I am in the process of setting up an iptables firewall for one of my boxes and its at about 98% right now. The only thing that isn't working correctly is a slow FTP startup process. When I connect to the server, the connection hangs for a few seconds, then logs in and everything continues at normal speeds. I am using active FTP to get around my router-in-a-box that connects to the internet.

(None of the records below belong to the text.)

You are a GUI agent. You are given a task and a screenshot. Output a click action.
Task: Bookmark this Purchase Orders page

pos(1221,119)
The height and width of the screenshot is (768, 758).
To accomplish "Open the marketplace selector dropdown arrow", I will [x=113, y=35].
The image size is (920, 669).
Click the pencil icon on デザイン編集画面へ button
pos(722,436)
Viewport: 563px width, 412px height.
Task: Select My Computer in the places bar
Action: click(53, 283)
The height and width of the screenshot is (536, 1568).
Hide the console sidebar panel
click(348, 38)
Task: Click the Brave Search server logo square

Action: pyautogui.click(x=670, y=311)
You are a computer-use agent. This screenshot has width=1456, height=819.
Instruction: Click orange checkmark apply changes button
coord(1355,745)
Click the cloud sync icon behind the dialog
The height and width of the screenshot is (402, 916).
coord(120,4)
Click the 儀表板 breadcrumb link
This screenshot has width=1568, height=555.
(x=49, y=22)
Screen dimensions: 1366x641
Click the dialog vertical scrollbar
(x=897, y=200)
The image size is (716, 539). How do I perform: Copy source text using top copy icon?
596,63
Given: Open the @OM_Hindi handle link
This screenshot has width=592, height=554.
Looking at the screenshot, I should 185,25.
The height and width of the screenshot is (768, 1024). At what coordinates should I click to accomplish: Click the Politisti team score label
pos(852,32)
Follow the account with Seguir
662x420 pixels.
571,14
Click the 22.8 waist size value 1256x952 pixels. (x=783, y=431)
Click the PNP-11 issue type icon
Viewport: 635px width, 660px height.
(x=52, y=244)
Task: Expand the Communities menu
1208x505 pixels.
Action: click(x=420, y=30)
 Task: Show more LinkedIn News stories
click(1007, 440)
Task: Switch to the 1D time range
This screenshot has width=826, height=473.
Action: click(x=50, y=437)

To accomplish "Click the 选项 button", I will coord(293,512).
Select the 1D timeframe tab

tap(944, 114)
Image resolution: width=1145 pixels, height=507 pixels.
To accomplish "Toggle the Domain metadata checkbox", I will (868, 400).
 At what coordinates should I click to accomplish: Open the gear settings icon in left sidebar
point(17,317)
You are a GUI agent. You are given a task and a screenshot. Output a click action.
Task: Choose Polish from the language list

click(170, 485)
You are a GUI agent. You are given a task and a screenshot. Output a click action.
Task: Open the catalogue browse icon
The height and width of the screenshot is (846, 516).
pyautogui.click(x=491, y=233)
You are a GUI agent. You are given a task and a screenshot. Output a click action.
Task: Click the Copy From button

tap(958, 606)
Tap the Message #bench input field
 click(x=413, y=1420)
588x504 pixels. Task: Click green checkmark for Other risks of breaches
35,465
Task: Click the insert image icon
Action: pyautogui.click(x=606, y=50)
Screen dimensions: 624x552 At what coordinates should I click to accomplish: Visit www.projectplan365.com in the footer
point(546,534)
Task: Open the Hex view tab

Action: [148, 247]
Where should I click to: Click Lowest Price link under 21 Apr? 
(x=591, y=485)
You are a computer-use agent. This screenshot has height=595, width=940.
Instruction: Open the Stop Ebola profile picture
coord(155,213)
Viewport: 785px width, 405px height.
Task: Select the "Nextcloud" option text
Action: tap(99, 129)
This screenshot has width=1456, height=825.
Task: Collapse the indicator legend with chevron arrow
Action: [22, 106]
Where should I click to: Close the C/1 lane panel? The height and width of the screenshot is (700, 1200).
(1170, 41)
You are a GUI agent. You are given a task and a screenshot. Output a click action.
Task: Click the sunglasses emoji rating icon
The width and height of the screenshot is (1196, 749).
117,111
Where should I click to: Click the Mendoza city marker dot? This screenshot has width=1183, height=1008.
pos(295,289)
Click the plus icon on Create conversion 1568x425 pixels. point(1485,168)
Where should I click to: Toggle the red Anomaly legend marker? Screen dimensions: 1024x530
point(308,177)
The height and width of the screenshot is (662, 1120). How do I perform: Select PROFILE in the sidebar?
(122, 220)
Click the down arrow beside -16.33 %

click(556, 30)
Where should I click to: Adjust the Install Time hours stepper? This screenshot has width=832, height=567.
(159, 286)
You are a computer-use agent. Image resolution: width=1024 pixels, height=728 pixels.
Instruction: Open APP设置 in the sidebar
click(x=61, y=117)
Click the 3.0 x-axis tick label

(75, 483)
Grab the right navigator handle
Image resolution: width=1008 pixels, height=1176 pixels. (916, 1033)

I set up some logging in the firewall to try and figure out what is going on. According to the logs, it turns out that the server is trying to send a series of SYN packets on port 113 (the auth port AFAIK) to the client box a few seconds BEFORE the FTP session is succesfully opened. The firewall is blocking this (as it probably should be), but I am curious 1) why it is trying to do this, and 2) if it is neccesary why iptables doesn't see the state of these packets as RELATED or ESTABLISHED to the FTP connection and allow them that way. I see this in the logs every time I connect to the server via FTP. Below is a segment of my firewall if that will help. TIA.

INPUT (policy DROP):
ACCEPT tcp -- anywhere anywhere tcp dpt:ftp state NEW,ESTABLISHED
ACCEPT tcp -- anywhere anywhere tcp spt:ftp state ESTABLISHED
ACCEPT tcp -- anywhere anywhere tcp dpt:ftp-data state RELATED,ESTABLISHED

OUTPUT (policy DROP):
ACCEPT tcp -- anywhere anywhere tcp spt:ftp state RELATED,ESTABLISHED
ACCEPT tcp -- anywhere anywhere tcp dpt:ftp state NEW,ESTABLISHED
ACCEPT tcp -- anywhere anywhere tcp spt:ftp-data state RELATED,ESTABLISHED

The port 113 connection is the server trying to get an ident response for your connection, to grab the user running the ftp connection process. Most people do not run ident services any more, but you can't blame the FTP server for trying

You might be better off specifically rejecting AUTH requests at the firewall, if you're not running identd or similar.

Well I've spent all afternoon testing this thing. I found that there are actually packets going BOTH ways on port 113 when an FTP connection is initiated. If I drop the the outgoing packets, it takes about 40 seconds to log in completely (some sort of time out maybe?). If I accept the packets in both directions, everything flies and the connection is initiated right away. If I drop the incoming packets only, the handshake is faster, but not as fast as when I accept them. If I reject the packets in both directions, there is about a 6 second delay between when the SYN packet is sent and when the LIST is recieved by the client. Does anyone see anything significant about this pattern?